Task: All pictures are to be skipped; retype only the lines from the top of the entries through the line with "หน้าแรกบันเทิง (259, 74)", both included.

Records contained in a dataset
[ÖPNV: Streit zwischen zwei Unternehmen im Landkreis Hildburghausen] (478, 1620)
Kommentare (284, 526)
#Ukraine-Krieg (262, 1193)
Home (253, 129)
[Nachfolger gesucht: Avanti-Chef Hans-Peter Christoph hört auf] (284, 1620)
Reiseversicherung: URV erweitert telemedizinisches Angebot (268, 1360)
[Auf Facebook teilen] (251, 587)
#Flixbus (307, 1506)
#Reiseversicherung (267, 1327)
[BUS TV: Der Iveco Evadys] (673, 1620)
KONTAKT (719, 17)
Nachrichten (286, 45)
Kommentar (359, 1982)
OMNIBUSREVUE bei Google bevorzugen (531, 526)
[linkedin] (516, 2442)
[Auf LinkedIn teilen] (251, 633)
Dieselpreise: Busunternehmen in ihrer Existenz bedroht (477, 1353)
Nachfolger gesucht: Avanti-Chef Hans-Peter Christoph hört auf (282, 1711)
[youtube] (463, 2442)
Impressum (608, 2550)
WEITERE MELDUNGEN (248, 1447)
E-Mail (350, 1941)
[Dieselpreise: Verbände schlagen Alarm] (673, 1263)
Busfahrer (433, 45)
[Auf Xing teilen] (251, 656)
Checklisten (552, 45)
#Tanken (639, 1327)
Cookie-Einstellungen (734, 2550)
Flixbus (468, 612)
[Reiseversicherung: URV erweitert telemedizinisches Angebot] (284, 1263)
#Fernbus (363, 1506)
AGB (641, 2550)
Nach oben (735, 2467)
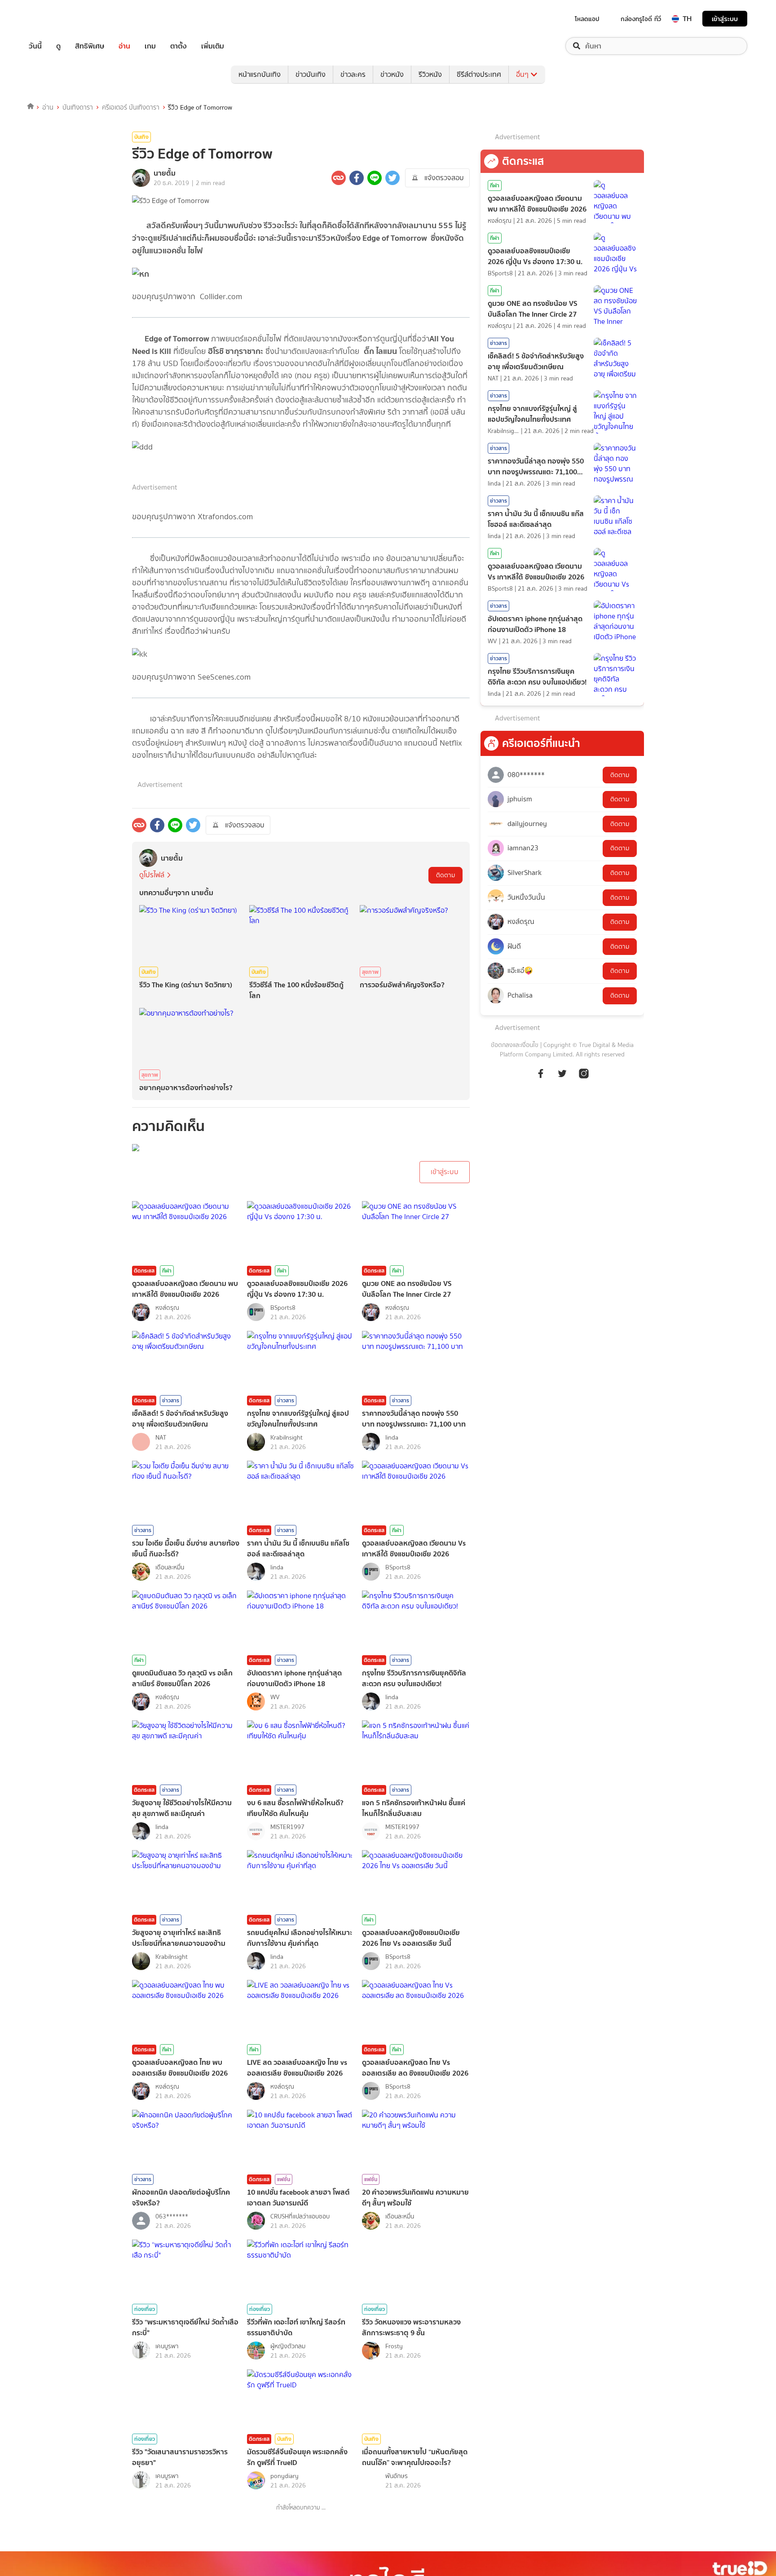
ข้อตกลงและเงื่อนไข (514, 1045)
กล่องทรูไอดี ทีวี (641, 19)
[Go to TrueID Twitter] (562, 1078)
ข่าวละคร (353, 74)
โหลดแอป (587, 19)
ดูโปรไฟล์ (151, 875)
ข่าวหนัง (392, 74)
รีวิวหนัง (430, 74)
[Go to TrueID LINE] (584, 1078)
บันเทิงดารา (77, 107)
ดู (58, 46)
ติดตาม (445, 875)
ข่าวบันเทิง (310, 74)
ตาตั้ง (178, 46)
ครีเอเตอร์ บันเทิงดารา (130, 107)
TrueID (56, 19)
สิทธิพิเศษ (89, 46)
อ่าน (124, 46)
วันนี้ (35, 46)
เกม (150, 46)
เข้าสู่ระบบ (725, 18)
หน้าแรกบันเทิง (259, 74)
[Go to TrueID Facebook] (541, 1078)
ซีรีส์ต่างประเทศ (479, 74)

Output for this task:
[ÖPNV: Streit zwischen zwei Unternehmen im Landkreis Hildburghausen] (478, 1620)
Kommentare (284, 526)
#Ukraine-Krieg (262, 1193)
Home (253, 129)
[Nachfolger gesucht: Avanti-Chef Hans-Peter Christoph hört auf] (284, 1620)
Reiseversicherung: URV erweitert telemedizinisches Angebot (268, 1360)
[Auf Facebook teilen] (251, 587)
#Flixbus (307, 1506)
#Reiseversicherung (267, 1327)
[BUS TV: Der Iveco Evadys] (673, 1620)
KONTAKT (719, 17)
Nachrichten (286, 45)
Kommentar (359, 1982)
OMNIBUSREVUE bei Google bevorzugen (531, 526)
[linkedin] (516, 2442)
[Auf LinkedIn teilen] (251, 633)
Dieselpreise: Busunternehmen in ihrer Existenz bedroht (477, 1353)
Nachfolger gesucht: Avanti-Chef Hans-Peter Christoph hört auf (282, 1711)
[youtube] (463, 2442)
Impressum (608, 2550)
WEITERE MELDUNGEN (248, 1447)
E-Mail (350, 1941)
[Dieselpreise: Verbände schlagen Alarm] (673, 1263)
Busfahrer (433, 45)
[Auf Xing teilen] (251, 656)
Checklisten (552, 45)
#Tanken (639, 1327)
Cookie-Einstellungen (734, 2550)
Flixbus (468, 612)
[Reiseversicherung: URV erweitert telemedizinisches Angebot] (284, 1263)
#Fernbus (363, 1506)
AGB (641, 2550)
Nach oben (735, 2467)
ข้อตกลงและเงื่อนไข (514, 1045)
กล่องทรูไอดี ทีวี (641, 19)
[Go to TrueID Twitter] (562, 1078)
ข่าวละคร (353, 74)
โหลดแอป (587, 19)
ดูโปรไฟล์ (151, 875)
ข่าวหนัง (392, 74)
รีวิวหนัง (430, 74)
[Go to TrueID LINE] (584, 1078)
บันเทิงดารา (77, 107)
ดู (58, 46)
ติดตาม (445, 875)
ข่าวบันเทิง (310, 74)
ตาตั้ง (178, 46)
ครีเอเตอร์ บันเทิงดารา (130, 107)
TrueID (56, 19)
สิทธิพิเศษ (89, 46)
อ่าน (124, 46)
วันนี้ (35, 46)
เกม (150, 46)
เข้าสู่ระบบ (725, 18)
หน้าแรกบันเทิง (259, 74)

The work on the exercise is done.